Das Reden war Wilkes also schon lange gewohnt. Dafür hätte er den Rednerclub namens Toastmaster nicht gebraucht, auf den er erst 2013 stieß. „Eine Bekannte schleppte mich mit. Ich dachte noch, was soll ich dort? Dann war ich baff.“ Denn: „In meinem Alter hat man vom früheren Verteidigungsminister und CSU-Chef Franz Josef Strauß gelernt. Das bedeutet: Jede noch so kleine Rede ist per se länger als 20 Minuten“, sagt Wilkes, dessen Lust auf Ironie immer wieder durchblitzt. „Aber eine Rede von fünf Minuten zu halten, das konnte ich nicht, das ist aber die eigentliche Kunst“, meint der Unterbilker, der später auch Präsident des Düsseldorfer Clubs wurde und Ehrenpräsident beim Bundesverband Deutscher Unternehmensberater (BDU) ist. Sein Credo: „Reden und Präsentationen sollen überzeugen, nicht informieren. Sie müssen vor allem Spaß machen.“ Das dauert, wie Wilkes aus eigener Erfahrung weiß: „Zum Meister eines guten Toasts, eben zum Toastmaster, wird man nicht über Nacht.“
Die Redewendung „Einen Toast aussprechen“ stammt aus England und geht aufs 19. Jahrhunderts zurück. Damals gab es unter den Lords die Sitte, ein Stück geröstetes Brot in den Wein zu geben, damit er besser schmeckt. Bis heute hat sich daher der Ausdruck gehalten, wenn man auf etwas anstoßen will.
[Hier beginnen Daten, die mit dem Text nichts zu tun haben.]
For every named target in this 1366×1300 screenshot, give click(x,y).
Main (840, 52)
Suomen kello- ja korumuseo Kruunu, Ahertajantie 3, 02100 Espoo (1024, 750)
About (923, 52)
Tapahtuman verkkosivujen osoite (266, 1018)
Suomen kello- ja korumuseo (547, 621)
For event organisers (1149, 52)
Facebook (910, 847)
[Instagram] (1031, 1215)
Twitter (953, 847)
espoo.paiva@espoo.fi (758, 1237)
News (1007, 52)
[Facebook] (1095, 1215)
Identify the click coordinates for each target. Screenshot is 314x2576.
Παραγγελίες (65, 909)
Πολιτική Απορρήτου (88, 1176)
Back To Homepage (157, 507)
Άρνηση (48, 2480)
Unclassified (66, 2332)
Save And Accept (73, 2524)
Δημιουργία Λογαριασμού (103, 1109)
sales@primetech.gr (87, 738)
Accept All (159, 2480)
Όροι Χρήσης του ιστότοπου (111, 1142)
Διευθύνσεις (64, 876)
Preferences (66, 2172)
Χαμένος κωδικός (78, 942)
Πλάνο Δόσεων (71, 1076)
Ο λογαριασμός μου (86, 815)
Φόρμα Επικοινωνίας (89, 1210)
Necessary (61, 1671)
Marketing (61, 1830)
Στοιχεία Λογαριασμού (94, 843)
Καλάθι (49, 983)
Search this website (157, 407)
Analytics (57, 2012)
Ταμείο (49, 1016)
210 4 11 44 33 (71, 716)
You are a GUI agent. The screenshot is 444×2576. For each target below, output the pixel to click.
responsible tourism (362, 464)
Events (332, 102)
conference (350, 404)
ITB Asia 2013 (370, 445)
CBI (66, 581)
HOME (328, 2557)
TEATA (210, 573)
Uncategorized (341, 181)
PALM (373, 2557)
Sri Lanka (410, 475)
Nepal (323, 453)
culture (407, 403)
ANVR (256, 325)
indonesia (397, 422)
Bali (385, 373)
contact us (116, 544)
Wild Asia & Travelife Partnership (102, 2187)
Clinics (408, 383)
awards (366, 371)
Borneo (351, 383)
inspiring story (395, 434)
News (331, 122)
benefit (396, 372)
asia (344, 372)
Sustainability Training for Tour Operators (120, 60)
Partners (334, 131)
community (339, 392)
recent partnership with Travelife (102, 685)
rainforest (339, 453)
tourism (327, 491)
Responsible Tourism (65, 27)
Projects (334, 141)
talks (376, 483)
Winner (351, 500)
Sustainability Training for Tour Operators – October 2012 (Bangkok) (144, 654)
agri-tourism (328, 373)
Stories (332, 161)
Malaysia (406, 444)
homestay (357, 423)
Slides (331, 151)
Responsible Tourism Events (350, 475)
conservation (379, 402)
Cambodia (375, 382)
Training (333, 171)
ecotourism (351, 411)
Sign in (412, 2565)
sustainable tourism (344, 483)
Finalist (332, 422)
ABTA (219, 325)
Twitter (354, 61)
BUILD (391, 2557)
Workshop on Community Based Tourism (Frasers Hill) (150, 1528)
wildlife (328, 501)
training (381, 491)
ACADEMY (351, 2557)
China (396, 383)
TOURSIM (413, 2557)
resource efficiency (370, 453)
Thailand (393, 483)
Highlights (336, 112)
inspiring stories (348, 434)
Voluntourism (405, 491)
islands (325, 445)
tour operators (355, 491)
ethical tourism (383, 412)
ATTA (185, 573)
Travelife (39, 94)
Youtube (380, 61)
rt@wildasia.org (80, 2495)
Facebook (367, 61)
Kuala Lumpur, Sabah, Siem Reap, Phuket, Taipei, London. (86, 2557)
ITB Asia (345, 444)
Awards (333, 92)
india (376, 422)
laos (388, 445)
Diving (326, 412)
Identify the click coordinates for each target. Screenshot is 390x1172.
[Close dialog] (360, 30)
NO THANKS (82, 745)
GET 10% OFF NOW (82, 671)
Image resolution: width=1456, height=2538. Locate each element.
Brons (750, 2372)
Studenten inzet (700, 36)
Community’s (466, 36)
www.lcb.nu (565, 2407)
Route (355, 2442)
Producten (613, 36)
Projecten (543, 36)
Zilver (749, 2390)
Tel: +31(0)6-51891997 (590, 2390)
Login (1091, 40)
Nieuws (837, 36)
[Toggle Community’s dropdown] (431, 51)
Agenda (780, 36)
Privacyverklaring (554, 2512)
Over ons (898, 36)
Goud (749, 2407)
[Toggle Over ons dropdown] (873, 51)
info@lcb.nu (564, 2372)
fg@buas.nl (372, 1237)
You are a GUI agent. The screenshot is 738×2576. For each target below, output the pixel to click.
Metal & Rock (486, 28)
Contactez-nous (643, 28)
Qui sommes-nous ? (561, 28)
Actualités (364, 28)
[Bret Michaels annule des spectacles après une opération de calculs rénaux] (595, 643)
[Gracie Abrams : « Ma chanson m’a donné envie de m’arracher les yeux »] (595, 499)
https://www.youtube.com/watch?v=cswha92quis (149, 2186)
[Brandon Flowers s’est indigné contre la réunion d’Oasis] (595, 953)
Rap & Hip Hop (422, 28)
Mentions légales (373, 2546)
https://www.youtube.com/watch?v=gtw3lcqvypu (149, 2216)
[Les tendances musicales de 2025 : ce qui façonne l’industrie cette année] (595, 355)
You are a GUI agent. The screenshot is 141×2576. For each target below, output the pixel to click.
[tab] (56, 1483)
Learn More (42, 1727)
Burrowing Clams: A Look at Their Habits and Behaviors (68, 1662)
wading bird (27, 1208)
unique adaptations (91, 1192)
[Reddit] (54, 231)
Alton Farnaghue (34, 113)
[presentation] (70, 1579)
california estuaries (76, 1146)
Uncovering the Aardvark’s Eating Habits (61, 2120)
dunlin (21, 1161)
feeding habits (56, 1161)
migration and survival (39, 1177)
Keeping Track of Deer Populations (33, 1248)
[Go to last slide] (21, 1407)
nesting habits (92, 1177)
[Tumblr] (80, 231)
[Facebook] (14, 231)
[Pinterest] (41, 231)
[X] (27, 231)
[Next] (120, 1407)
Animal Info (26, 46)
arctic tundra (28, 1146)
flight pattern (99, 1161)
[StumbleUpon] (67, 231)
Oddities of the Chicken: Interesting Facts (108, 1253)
Wilkes geht es nicht nur um das Geschehen auf der Bühne und Präsentationen im Beruf. „Der meiste Smalltalk auf Partys zum Beispiel ist so langweilig, dass ich mich entweder betrinken muss, um ihn zu ertragen, oder am besten gleich gehe.“ Es seien die antiken Redetechniken, die in seinen Augen jeder beherrschen sollte. Seine Lieblingsbeispiele sind längst seit Jahrhunderten Legenden: Der Grieche Aristoteles und der Römer Marcus Tullius Cicero – beide begnadete Rhetoriker und auch Pioniere auf diesem Feld.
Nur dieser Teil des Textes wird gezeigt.